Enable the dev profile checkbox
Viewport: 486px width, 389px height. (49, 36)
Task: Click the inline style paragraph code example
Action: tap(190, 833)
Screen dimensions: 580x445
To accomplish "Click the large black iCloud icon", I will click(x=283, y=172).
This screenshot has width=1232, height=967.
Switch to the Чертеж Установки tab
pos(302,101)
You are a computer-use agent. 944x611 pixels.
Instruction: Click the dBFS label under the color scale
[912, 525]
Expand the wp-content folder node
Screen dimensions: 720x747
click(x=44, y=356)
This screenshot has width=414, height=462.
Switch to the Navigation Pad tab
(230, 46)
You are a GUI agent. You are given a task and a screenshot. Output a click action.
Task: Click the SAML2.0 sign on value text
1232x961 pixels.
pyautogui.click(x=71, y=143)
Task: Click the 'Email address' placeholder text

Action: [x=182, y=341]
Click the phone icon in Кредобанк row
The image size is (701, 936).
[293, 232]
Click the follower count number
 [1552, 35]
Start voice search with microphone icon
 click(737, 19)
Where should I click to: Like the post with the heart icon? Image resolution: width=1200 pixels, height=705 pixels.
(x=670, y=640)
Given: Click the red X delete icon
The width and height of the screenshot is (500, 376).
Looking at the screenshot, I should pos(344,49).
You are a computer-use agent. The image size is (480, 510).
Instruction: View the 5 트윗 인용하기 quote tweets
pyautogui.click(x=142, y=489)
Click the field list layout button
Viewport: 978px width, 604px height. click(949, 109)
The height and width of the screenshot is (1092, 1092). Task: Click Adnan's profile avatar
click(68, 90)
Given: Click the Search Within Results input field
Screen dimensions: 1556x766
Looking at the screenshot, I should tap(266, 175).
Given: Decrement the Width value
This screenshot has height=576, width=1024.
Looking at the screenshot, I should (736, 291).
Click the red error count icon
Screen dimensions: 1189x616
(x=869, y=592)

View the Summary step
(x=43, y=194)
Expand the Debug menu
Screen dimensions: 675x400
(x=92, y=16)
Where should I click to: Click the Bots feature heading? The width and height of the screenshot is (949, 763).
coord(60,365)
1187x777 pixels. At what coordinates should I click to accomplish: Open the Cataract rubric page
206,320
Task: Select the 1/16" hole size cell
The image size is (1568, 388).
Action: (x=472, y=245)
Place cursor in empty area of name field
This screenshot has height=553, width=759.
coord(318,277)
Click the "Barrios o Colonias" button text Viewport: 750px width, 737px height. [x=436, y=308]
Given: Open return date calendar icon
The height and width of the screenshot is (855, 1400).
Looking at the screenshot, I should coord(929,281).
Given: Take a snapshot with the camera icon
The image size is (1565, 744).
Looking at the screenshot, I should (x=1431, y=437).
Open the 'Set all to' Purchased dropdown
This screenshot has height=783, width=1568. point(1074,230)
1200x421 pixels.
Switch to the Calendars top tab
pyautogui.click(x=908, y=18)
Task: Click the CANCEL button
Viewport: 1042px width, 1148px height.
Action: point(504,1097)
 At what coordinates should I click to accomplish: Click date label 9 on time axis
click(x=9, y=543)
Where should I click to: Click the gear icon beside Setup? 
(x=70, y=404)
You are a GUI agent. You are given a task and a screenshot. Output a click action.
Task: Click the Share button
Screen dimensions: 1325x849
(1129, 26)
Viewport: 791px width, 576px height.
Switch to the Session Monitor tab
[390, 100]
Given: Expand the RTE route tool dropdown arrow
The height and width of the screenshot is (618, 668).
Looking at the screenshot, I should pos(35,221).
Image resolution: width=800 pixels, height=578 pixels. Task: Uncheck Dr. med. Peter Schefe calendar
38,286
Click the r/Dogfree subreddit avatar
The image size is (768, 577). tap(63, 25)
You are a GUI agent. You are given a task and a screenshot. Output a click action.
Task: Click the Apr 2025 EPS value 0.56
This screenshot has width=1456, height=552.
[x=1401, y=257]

| BRIEF |
Copy the whole listing down exactly.

| ANSWER SECTION |
Enable the dev profile checkbox
Viewport: 486px width, 389px height. (49, 36)
Task: Click the inline style paragraph code example
Action: tap(190, 833)
Screen dimensions: 580x445
To accomplish "Click the large black iCloud icon", I will click(x=283, y=172).
This screenshot has width=1232, height=967.
Switch to the Чертеж Установки tab
pos(302,101)
You are a computer-use agent. 944x611 pixels.
Instruction: Click the dBFS label under the color scale
[912, 525]
Expand the wp-content folder node
Screen dimensions: 720x747
click(x=44, y=356)
This screenshot has width=414, height=462.
Switch to the Navigation Pad tab
(230, 46)
You are a GUI agent. You are given a task and a screenshot. Output a click action.
Task: Click the SAML2.0 sign on value text
1232x961 pixels.
pyautogui.click(x=71, y=143)
Task: Click the 'Email address' placeholder text

Action: [x=182, y=341]
Click the phone icon in Кредобанк row
The image size is (701, 936).
[293, 232]
Click the follower count number
 [1552, 35]
Start voice search with microphone icon
 click(737, 19)
Where should I click to: Like the post with the heart icon? Image resolution: width=1200 pixels, height=705 pixels.
(x=670, y=640)
Given: Click the red X delete icon
The width and height of the screenshot is (500, 376).
Looking at the screenshot, I should pos(344,49).
You are a computer-use agent. The image size is (480, 510).
Instruction: View the 5 트윗 인용하기 quote tweets
pyautogui.click(x=142, y=489)
Click the field list layout button
Viewport: 978px width, 604px height. click(949, 109)
The height and width of the screenshot is (1092, 1092). Task: Click Adnan's profile avatar
click(68, 90)
Given: Click the Search Within Results input field
Screen dimensions: 1556x766
Looking at the screenshot, I should tap(266, 175).
Given: Decrement the Width value
This screenshot has height=576, width=1024.
Looking at the screenshot, I should (736, 291).
Click the red error count icon
Screen dimensions: 1189x616
(x=869, y=592)

View the Summary step
(x=43, y=194)
Expand the Debug menu
Screen dimensions: 675x400
(x=92, y=16)
Where should I click to: Click the Bots feature heading? The width and height of the screenshot is (949, 763).
coord(60,365)
1187x777 pixels. At what coordinates should I click to accomplish: Open the Cataract rubric page
206,320
Task: Select the 1/16" hole size cell
The image size is (1568, 388).
Action: (x=472, y=245)
Place cursor in empty area of name field
This screenshot has height=553, width=759.
coord(318,277)
Click the "Barrios o Colonias" button text Viewport: 750px width, 737px height. [x=436, y=308]
Given: Open return date calendar icon
The height and width of the screenshot is (855, 1400).
Looking at the screenshot, I should coord(929,281).
Given: Take a snapshot with the camera icon
The image size is (1565, 744).
Looking at the screenshot, I should (x=1431, y=437).
Open the 'Set all to' Purchased dropdown
This screenshot has height=783, width=1568. point(1074,230)
1200x421 pixels.
Switch to the Calendars top tab
pyautogui.click(x=908, y=18)
Task: Click the CANCEL button
Viewport: 1042px width, 1148px height.
Action: point(504,1097)
 At what coordinates should I click to accomplish: Click date label 9 on time axis
click(x=9, y=543)
Where should I click to: Click the gear icon beside Setup? 
(x=70, y=404)
You are a GUI agent. You are given a task and a screenshot. Output a click action.
Task: Click the Share button
Screen dimensions: 1325x849
(1129, 26)
Viewport: 791px width, 576px height.
Switch to the Session Monitor tab
[390, 100]
Given: Expand the RTE route tool dropdown arrow
The height and width of the screenshot is (618, 668).
Looking at the screenshot, I should pos(35,221).
Image resolution: width=800 pixels, height=578 pixels. Task: Uncheck Dr. med. Peter Schefe calendar
38,286
Click the r/Dogfree subreddit avatar
The image size is (768, 577). tap(63, 25)
You are a GUI agent. You are given a task and a screenshot. Output a click action.
Task: Click the Apr 2025 EPS value 0.56
This screenshot has width=1456, height=552.
[x=1401, y=257]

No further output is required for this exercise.